• _Acción requerida_
Reanuda el relato sobre el asesinato de Fuencisla Espinosa en Titerroy a partir de su última oración.

• _Fragmento de la fuente_
::::::

Con este panorama se alcanzó el verano de 1998. Más en concreto, fue en una mañana de mediados de agosto en vísperas del pregón de San Ginés cuando se dio el punto de inflexión. Los menos de 100.000 residentes de entonces dimos de bruces con una realidad cruda, brutal, salvaje, sangrienta y dolorosa. En el popular barrio arrecifeño de Titerroy, en una modesta vivienda de un bloque donde convivían familias de condición humilde, Fuencisla Espinosa había sido asesinada por su expareja. Las imágenes, dantescas. Los periodistas, como pasó con algunos curiosos, pudimos acceder hasta el mismo lugar de los hechos. No les describo lo que vimos. Sí les digo que salimos rotos, hundidos.

::::::

• _Material proporcionado_
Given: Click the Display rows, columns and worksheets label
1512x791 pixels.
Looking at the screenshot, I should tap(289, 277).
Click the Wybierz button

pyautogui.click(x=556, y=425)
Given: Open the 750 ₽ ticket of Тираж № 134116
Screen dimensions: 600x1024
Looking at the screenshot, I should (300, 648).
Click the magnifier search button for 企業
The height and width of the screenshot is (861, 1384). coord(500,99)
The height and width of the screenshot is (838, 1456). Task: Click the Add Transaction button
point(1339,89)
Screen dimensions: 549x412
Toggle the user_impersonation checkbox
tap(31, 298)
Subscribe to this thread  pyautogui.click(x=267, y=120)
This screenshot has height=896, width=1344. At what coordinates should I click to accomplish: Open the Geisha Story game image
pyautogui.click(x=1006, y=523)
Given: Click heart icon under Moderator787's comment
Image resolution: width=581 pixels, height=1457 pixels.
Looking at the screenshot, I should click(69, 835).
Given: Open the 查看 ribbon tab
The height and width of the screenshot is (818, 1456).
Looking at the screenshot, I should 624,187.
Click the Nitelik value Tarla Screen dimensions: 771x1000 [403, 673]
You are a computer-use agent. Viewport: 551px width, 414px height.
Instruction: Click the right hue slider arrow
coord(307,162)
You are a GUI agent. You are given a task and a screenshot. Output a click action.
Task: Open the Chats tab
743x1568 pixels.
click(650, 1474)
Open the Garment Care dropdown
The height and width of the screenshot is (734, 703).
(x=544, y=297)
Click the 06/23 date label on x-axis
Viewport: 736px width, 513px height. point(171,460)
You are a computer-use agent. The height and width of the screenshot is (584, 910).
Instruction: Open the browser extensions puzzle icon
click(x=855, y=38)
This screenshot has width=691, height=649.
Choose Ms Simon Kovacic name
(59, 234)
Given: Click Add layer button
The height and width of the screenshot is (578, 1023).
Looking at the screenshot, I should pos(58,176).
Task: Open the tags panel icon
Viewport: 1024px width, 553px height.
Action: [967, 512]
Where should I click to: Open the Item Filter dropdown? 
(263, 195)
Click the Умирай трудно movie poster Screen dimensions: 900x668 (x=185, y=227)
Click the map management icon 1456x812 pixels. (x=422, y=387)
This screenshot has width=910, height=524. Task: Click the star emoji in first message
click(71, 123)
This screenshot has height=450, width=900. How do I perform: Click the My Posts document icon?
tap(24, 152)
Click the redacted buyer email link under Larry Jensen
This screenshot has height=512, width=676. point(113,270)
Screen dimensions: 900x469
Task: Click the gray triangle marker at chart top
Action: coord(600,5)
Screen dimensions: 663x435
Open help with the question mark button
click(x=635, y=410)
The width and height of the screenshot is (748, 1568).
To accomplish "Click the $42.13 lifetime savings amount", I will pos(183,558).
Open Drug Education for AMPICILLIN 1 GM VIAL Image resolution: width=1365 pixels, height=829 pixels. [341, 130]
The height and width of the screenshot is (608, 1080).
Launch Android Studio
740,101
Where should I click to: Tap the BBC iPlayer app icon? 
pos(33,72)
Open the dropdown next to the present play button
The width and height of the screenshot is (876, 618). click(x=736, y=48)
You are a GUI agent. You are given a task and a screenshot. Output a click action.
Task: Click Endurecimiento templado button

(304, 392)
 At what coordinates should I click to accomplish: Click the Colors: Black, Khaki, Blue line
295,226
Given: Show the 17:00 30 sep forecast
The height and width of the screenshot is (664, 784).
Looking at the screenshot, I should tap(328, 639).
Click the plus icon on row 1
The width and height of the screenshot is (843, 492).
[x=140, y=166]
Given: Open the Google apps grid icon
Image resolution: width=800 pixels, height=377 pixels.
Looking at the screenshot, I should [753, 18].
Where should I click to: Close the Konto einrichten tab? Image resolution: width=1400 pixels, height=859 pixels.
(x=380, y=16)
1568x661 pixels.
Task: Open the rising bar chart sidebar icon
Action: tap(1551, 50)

::::::

• _Ejercicio resuelto_
El crimen, que dejó sin madre a un niño de muy corta edad, obligó a tomar conciencia de que la violencia de género, el machismo, el terrorismo doméstico son lacras que carecen de límites y fronteras. Y casi peor aún, dejó muy patente que nos quedaba mucho por aprender, legislar y articular; para prevenir y concienciar, sobre todo. Y también para saber cómo actuar, qué hacer, cuando la salvajada se perpetra.
Un cuarto de siglo después, en España, en Canarias, en Lanzarote, hemos hecho avances. Y pese a ellos, desgraciadamente, han sido cientos los casos fatales por violencia de género. Seamos consecuentes pues.